On est content d’apprendre que le mémorial du camp de Rivesaltes est en « fonctionnement ». Il est vrai que Christian Bourquin avait annoncé son inauguration pour 2006. Nouvelle qu’il avait portée à Jérusalem, Madrid, Genève, New-York… Mais ce sont des choses qu’il ne faudrait pas rappeler car toute parole déviante concernant le Mémorial est automatiquement taxée de "Vichyste" par le président du conseil général.

Poursuivons la lecture de la délibération : « Ces vacations seront rémunérées 173,19 euros brut de l’heure, à raison de 14 heures en moyenne par mois, sans excéder 140 heures sur une période de 12 mois ». 173 euros de l’heure ! Ce n’est pas de l’expertise de femme de ménage.

Heureusement que M. Peschanski ne fait pas 35 heures par semaine.

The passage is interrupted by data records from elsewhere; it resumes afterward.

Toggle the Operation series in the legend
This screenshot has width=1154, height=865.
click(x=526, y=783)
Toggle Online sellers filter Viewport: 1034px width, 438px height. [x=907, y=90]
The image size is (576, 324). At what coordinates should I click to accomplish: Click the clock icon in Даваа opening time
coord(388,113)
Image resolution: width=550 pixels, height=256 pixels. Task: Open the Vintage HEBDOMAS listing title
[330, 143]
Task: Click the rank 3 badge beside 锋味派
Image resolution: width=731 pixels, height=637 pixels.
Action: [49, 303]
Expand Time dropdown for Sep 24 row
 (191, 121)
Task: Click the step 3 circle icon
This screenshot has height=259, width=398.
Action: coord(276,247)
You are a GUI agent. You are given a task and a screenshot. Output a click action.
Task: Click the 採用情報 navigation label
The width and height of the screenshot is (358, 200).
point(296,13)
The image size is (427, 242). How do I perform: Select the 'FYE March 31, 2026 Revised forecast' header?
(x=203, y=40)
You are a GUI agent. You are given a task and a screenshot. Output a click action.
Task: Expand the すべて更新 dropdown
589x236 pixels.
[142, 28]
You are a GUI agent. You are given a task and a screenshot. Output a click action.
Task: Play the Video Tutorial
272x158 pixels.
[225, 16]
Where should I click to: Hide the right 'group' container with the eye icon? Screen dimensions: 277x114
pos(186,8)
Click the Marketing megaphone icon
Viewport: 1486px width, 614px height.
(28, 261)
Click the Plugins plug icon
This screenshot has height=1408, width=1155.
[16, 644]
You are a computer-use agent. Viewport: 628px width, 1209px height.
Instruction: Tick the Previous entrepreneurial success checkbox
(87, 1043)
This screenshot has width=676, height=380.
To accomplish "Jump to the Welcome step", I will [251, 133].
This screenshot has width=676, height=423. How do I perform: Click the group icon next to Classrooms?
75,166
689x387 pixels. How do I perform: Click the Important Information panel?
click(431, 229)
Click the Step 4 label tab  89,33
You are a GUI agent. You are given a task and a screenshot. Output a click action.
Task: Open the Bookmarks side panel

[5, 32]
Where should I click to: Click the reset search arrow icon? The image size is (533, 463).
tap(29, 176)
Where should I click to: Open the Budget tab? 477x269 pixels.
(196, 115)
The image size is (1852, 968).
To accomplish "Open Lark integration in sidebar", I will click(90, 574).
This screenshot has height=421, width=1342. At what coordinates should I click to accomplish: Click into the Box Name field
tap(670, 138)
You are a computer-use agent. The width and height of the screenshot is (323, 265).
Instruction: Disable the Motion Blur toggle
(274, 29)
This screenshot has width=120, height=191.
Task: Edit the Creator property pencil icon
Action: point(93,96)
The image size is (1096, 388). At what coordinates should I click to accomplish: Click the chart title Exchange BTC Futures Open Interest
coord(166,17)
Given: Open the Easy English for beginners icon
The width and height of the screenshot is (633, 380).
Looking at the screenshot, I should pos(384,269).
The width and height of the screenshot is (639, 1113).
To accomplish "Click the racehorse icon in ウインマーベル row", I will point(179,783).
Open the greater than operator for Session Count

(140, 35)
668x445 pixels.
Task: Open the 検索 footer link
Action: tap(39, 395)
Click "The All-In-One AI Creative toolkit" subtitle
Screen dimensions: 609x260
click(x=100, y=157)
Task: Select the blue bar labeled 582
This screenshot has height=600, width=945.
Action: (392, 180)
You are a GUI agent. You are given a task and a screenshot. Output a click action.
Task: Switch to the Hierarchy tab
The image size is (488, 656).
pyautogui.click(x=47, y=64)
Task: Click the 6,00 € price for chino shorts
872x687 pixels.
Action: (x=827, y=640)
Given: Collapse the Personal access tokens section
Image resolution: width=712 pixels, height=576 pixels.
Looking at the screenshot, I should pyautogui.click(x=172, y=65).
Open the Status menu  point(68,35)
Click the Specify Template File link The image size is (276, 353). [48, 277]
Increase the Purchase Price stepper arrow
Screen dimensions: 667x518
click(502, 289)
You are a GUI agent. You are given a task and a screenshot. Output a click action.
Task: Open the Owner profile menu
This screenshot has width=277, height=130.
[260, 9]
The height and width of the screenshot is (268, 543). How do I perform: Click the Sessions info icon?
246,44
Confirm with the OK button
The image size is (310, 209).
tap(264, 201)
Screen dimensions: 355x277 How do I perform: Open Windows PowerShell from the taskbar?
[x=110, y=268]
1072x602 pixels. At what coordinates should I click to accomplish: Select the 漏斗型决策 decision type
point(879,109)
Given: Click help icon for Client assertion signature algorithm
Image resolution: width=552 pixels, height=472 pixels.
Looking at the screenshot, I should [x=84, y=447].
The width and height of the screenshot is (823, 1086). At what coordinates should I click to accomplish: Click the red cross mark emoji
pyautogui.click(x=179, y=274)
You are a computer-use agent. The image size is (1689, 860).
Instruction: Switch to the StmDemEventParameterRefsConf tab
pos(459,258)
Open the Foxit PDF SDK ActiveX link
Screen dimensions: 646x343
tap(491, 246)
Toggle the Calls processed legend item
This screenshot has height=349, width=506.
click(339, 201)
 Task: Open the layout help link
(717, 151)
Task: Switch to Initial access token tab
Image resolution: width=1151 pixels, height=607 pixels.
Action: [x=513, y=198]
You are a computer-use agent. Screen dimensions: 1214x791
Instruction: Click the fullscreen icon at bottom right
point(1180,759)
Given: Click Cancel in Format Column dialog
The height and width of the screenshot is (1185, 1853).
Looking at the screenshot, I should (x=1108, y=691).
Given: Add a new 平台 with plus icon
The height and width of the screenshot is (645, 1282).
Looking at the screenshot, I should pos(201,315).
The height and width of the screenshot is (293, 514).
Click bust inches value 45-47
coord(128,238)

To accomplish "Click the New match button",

Sur une base mensuelle (151,67 heures) ça ferait un salaire de 26 267 euros. Ce tarif horaire est beaucoup plus élevé que celui qui correspond au salaire, un peu plus de 5 000 euros que perçoit M. Peschanski comme directeur de recherches 1ière classe au CNRS.

Quand M. Peschanski prend à Paris le premier avion et rentre par l’avion du soir, il a fait ses quatorze heures pour 2 424 euros. Et ça fait des années que ça dure.

Mais puisque le Mémorial de Rivesaltes n’est pas en « fonctionnement », que fait cet « indispensable » monsieur ?

Historien du communisme français puis de Vichy, Denis Peschanski préside, depuis pas mal d’années, le conseil scientifique du projet de Mémorial. Nous voulons croire que sa collaboration avec le conseil général est moins fantaisiste que la délibération qui s’y rapporte. Mais il faut tout de même signaler l’absence de toute publication scientifique sur l’histoire du camp de Rivesaltes.

Cela dépasse sans doute les compétences de M. Peschanski, mais les conseillers généraux, premiers concernés par l’opération ne savent toujours rien du projet. Christian Bourquin fait illusion avec la maquette de l’architecte Rudy Ricciotti. Le projet de Mémorial est une coquille vide. Christian Bourquin l’utilise pour mener une campagne contre le gouvernement en l’accusant de ne pas vouloir financer le projet.

Il n’y a pas de mots pour qualifier l’utilisation de la mort de plusieurs milliers de personnes et la souffrance de dizaines de milliers d’autres à des fins politiciennes.

Bourquin se prévalait d’un soutien financier de la Fondation pour la Shoah en disant que seul l’Etat, qu’il avait traité de Vichyste, faisait défaut. La Fondation n’avait en fait, comme nous l’avions révélé, pris aucune décision. Et pour cause… Elle n’avait pas reçu la demande accompagnée du dossier de présentation du projet.

Tout cela, M. Peschanski peut-il l’ignorer ?

Nous avons, sans surprise, découvert que Denis Peschanski était membre du PS et secrétaire de la section de Bourg-la-Reine (Hauts-de-Seine).